Is her comb just a single comb? Is it called something different because of the curve?
Single comb. Some single combs do curve like that.
Having a crest seems to make that more common, as if the crest were shoving the comb toward the front of the head, so it crinkles up because it has nowhere else to go.
Plenty of Cream Legbars have combs that crinkle up or fold back and forth.
She’s got some like… penciling(?) in her feathers? Her wings have a couple black rimmed feathers.
I can go catch her and get better pictures if needed. She’s SUPER skittish.
I think she basically has a Buff Columbian color pattern (or maybe Gold Columbian), but it's not as tidy as the ones that have been selectively bred to look just right. The Columbian color pattern usually includes black on the tail, base of the neck, and some large feathers in the wings.

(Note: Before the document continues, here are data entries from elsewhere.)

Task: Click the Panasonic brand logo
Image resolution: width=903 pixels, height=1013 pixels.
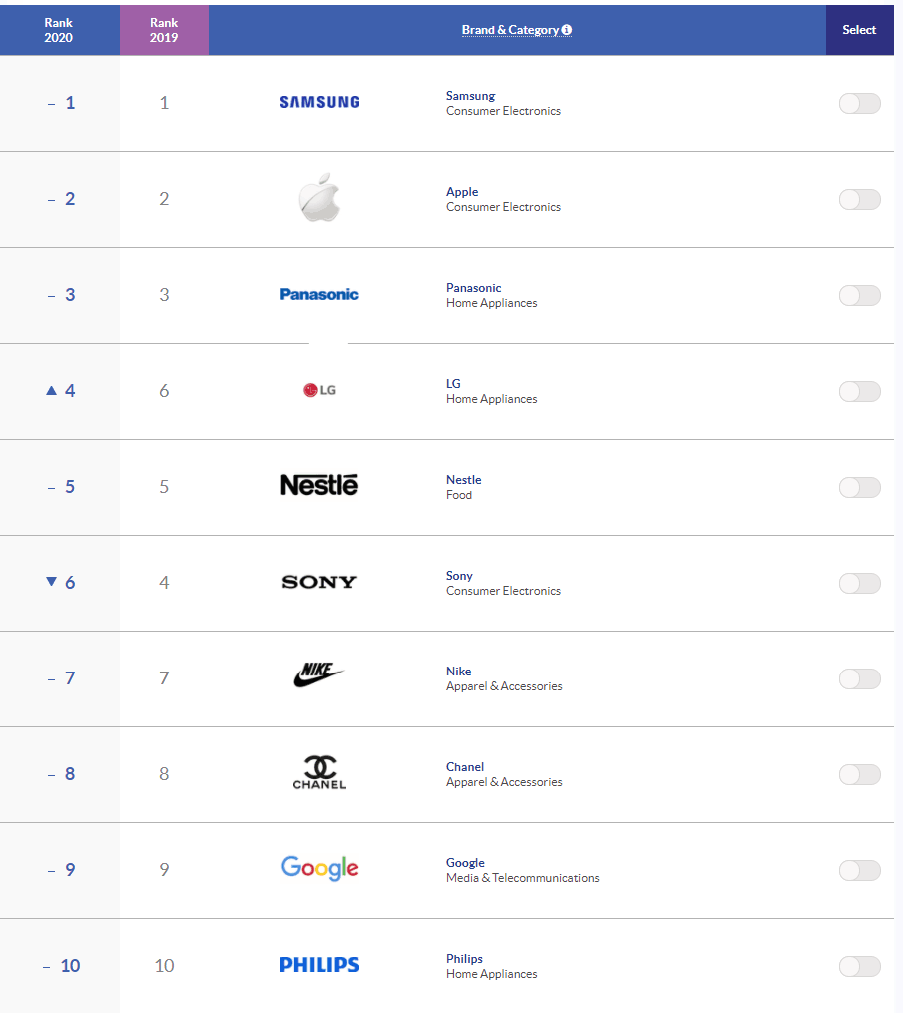Action: pos(319,294)
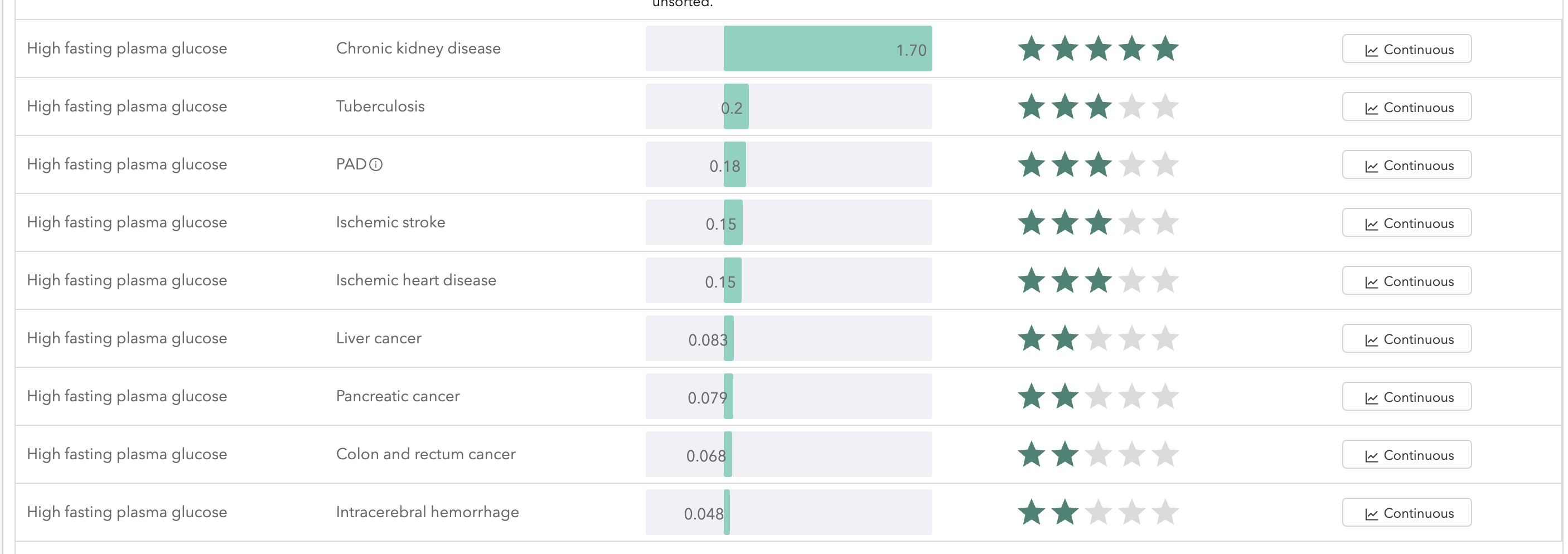The image size is (1568, 554).
Task: Open Continuous chart for Tuberculosis row
Action: pos(1406,106)
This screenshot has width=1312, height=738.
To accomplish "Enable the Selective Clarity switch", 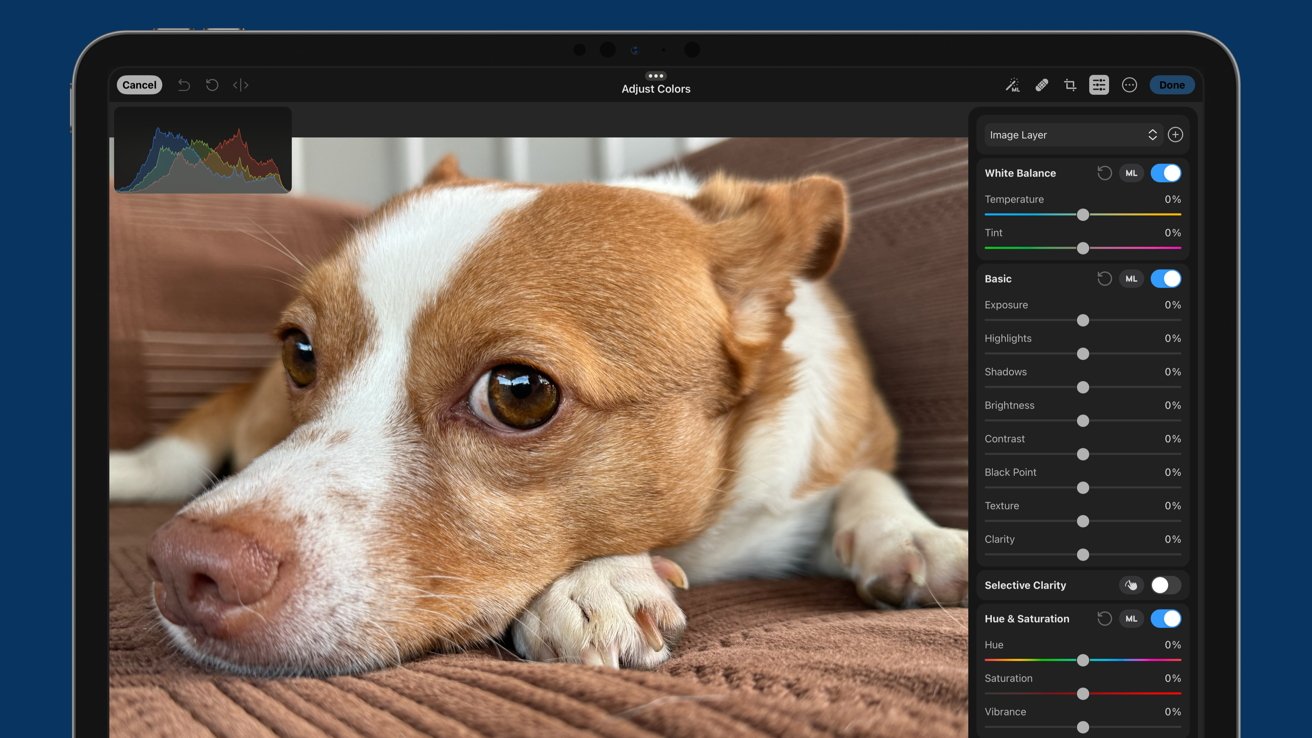I will click(x=1165, y=585).
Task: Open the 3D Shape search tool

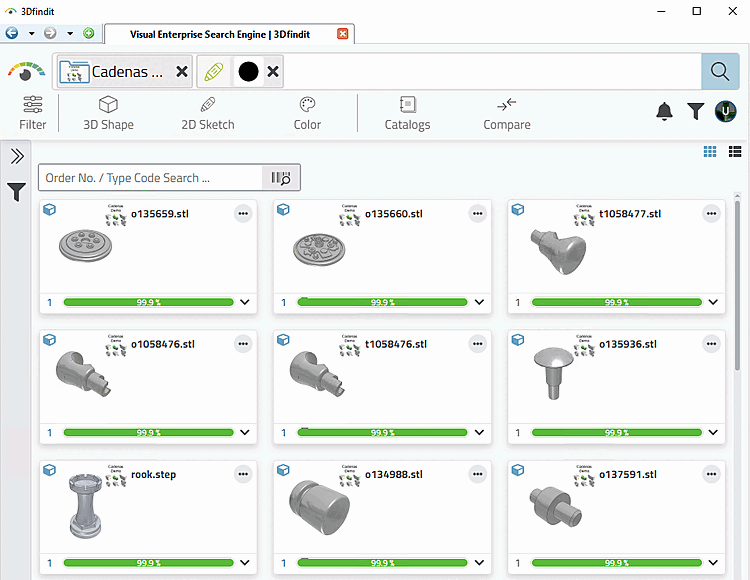Action: coord(109,113)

I think she probably also has the mottling gene. That can cause white tips on feathers, with black behind the white tips, and the rest of the feather colored according to the other genes the chicken has. Sometimes the white tip is very big, other times the white tip seems to get skipped and just the black shows up.
Mottling is generally considered recessive (only shows if the chicken has two copies of the gene), but I've had some chickens that showed black dots rather like your hen, when I knew they had one mottling gene (one mottled parent and one parent with no mottling gene: every chick got exactly one mottling gene and one not-mottled gene.) Mottling is also known for causing white feather tips on black chicks that have one copy of the gene (but those white tips usually do not appear in their adult feathers.)
Mottling can affect the tips of some feathers, all feathers, or no feathers. In mottled breeds, people select for how much mottling they want the birds to show.
So I think your hen might have two mottling genes but whatever other genes would make the mottling show just a little bit. Or she might have one mottling gene and be showing a partial effect. Or of course she might have no mottling gene, and something else could be causing the black dots (which do look a little different to me than what I see on plain Columbian pattern chickens.)